Весть о войне дошла до Алари в начале августа 1914 г., когда в русских и бурятских селениях кончали сенокос и готовились к уборке урожая.
Наша семья в это время, как всегда, жила в летнике. Здесь мы, подростки, весело проводили время: играли в городки, бабки и лапту, ловили мальков на речке, ходили в лес за ягодами. Вечерами на берегу реки устраивали посиделки, где собиралось все население летников. Здесь было всегда весело: пели песни, до самозабвения танцевали ехор. А мы, мальчишки, до одури носились наперегонки по лужайке.
Известие о войне сразу оборвало наше веселье. Его принесли в Аларь крестьянки из Голумети. Страшное слово «война», словно топор, рубило все пополам. Мирные дни оставались где-то позади, впереди нас ждали только тревоги и страдания.
Крестьяне рассказали, что объявлена мобилизация. К ним подходили женщины с заплаканными глазами, молча слушали и также молча возвращались в свои юрты.
В первые военные годы в жизни Алари мало что изменилось. Только потянулись через Аларь в Черемхово на мобилизационные пункты беговые дрожки, брички, телеги с солдатами для «царя-батюшки». Бурят пока не трогали. Их стали брать в армию на третий год войны, да и то на тыловые работы.
«Несколько тысяч бурят Иркутской губернии, по преимуществу бедняков, еще в 1916 г. было реквизировано в прифронтовые районы. Царизм рассчитывал этой даровой рабочей силой как-то покрыть огромные расходы, затрачиваемые на войну.

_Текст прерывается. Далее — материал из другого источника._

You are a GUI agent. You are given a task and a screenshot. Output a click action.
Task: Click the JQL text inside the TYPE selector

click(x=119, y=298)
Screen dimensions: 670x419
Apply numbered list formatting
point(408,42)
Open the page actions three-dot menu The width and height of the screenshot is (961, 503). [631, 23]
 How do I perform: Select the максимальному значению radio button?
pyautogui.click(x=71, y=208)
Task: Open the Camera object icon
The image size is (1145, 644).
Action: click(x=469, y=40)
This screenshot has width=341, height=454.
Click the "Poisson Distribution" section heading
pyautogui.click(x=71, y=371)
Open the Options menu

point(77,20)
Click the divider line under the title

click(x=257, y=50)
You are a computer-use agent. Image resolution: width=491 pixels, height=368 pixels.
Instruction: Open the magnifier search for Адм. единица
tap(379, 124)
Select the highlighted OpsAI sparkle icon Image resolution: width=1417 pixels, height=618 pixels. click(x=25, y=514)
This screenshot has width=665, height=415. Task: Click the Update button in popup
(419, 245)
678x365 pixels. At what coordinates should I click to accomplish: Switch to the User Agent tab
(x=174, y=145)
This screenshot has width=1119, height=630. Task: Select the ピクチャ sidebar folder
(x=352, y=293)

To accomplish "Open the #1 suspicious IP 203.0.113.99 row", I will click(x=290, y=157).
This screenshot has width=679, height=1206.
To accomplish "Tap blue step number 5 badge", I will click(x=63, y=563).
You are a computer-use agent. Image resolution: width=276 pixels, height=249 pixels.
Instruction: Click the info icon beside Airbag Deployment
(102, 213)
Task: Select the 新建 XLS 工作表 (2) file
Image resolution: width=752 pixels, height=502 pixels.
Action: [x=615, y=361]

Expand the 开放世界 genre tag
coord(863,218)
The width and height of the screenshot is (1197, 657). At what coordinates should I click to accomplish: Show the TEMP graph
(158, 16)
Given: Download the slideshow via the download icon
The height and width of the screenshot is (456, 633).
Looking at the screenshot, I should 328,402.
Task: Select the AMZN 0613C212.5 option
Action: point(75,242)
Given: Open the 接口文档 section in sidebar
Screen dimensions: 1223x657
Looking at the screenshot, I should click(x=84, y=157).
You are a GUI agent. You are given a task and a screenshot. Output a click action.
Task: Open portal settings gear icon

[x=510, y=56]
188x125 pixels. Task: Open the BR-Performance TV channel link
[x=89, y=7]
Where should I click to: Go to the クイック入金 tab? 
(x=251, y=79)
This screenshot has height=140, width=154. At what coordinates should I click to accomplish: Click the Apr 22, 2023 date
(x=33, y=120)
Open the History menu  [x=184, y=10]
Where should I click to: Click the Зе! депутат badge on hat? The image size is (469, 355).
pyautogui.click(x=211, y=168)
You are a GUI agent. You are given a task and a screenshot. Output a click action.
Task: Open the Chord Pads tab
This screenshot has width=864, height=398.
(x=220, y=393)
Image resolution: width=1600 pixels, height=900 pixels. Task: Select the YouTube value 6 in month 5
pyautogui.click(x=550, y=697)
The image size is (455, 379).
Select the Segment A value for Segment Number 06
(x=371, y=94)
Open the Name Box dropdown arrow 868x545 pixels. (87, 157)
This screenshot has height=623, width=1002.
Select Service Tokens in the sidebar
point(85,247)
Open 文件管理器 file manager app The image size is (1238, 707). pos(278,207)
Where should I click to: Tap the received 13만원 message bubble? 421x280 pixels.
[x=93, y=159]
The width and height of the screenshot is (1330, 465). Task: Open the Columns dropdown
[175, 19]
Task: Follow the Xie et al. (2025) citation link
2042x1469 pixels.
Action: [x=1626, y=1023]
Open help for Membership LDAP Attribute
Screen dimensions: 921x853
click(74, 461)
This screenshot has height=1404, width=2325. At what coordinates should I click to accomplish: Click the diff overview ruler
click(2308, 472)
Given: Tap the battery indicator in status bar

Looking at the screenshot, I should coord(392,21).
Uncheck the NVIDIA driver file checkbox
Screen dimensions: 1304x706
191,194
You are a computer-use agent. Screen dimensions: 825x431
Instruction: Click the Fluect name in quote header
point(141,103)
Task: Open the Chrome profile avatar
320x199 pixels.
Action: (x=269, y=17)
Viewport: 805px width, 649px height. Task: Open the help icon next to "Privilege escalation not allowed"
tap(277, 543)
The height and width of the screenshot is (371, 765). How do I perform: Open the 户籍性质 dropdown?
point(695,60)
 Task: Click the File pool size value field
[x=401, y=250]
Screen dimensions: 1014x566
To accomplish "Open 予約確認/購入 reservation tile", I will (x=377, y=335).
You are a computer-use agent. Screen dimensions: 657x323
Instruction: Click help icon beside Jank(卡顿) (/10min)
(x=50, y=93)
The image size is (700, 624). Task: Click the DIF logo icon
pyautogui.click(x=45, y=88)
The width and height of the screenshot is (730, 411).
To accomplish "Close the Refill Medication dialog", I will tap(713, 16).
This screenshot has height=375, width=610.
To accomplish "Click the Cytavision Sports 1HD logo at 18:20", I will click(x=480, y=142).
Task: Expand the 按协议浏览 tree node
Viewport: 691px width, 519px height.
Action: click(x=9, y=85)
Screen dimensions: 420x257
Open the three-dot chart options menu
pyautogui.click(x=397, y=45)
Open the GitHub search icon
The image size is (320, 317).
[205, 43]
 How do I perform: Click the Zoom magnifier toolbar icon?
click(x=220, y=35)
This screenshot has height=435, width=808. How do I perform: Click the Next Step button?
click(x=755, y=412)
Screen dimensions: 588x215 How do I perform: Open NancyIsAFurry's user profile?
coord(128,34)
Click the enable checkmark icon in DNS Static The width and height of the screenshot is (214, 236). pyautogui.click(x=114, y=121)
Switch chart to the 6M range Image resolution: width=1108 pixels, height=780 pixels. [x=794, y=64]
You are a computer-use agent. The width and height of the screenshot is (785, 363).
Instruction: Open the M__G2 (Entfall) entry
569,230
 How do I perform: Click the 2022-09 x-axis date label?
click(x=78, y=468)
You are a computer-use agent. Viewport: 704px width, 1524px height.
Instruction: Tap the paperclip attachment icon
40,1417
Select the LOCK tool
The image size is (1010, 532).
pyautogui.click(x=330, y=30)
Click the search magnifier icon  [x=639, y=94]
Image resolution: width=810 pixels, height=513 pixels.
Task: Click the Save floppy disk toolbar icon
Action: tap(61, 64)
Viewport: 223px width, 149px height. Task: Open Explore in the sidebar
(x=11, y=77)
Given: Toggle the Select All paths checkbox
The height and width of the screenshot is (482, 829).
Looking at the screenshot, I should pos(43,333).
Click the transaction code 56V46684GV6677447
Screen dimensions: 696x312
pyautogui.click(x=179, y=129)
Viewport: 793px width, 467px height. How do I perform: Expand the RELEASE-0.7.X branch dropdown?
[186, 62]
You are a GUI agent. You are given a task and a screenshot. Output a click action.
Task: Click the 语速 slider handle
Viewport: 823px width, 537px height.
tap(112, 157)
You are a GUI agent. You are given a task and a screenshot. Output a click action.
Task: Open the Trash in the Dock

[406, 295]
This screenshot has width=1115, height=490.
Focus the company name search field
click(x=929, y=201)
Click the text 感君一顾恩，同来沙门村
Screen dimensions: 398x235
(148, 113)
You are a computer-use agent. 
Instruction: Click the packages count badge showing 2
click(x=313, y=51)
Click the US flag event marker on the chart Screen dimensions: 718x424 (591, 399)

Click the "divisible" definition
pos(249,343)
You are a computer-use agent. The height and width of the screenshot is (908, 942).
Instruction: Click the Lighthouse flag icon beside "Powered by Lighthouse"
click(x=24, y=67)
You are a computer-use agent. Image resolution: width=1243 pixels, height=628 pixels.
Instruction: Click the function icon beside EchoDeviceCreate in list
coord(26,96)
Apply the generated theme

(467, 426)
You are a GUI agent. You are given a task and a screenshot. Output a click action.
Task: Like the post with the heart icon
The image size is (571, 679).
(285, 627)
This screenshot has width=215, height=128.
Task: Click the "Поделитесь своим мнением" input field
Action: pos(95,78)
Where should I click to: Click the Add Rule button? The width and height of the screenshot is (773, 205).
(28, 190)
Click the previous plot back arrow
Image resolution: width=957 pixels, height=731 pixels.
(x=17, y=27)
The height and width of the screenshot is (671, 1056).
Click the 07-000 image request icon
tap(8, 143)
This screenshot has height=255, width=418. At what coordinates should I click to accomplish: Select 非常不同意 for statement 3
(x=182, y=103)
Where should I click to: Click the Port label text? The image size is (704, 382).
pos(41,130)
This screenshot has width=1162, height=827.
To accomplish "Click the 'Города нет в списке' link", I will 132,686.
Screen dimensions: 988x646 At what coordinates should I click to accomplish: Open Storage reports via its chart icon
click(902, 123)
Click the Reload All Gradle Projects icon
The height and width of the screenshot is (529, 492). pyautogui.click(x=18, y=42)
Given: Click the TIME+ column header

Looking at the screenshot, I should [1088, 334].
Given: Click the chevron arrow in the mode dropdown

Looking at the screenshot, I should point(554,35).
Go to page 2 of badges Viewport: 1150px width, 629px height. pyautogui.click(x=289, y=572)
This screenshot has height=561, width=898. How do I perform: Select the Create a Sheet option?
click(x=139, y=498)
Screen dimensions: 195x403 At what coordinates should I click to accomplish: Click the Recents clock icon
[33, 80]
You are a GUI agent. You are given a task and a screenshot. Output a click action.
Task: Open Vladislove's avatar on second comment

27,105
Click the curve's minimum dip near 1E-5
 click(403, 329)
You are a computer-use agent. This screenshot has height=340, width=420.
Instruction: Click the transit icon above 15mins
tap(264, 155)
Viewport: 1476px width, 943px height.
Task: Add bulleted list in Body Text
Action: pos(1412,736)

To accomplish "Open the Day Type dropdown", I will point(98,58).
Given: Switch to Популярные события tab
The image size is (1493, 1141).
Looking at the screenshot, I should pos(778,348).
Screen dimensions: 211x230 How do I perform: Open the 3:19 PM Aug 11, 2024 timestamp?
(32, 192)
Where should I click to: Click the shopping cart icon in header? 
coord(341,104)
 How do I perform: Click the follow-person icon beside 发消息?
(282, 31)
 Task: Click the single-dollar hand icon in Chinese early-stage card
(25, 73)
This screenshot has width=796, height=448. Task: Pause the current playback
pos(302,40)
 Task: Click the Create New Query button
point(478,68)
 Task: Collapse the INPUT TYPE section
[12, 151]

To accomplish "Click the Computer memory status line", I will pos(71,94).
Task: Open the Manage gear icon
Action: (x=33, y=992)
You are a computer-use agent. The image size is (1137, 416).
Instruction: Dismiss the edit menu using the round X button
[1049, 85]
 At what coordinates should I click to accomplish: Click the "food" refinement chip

Но мобилизация, как было сказано в царском указе „реквизиция“, инородцев обернулась иными последствиями: передвижения огромной массы людей по железной дороге через всю Сибирь и Россию, общение с фронтовиками раскрыли людям глаза на происходящие события. Буряты увидели, какие непоправимые бедствия принесла народу всей России первая империалистическая война и какие тягостные испытания их ждут в будущем»{14}.
Царские чиновники шныряли по улусам, собирая деньги, забирая для военных нужд лошадей, овчины якобы для отправки на фронт мобилизованным бурятам.
Экономическая разруха по всей Российской империи, вызванная войной, отрицательно сказалась на хозяйстве бурят, особенно от этого страдали бедняки и середняки, так как реквизиция тягловой силы подорвала сельское хозяйство. В русских селениях и бурятских улусах не хватало рабочих рук. Трудоспособные мужчины ушли на фронт или на работы в прифронтовую полосу. Началась спекуляция хлебом. Торговцы и лавочники прятали излишки товаров, а потом втридорога продавали их крестьянам.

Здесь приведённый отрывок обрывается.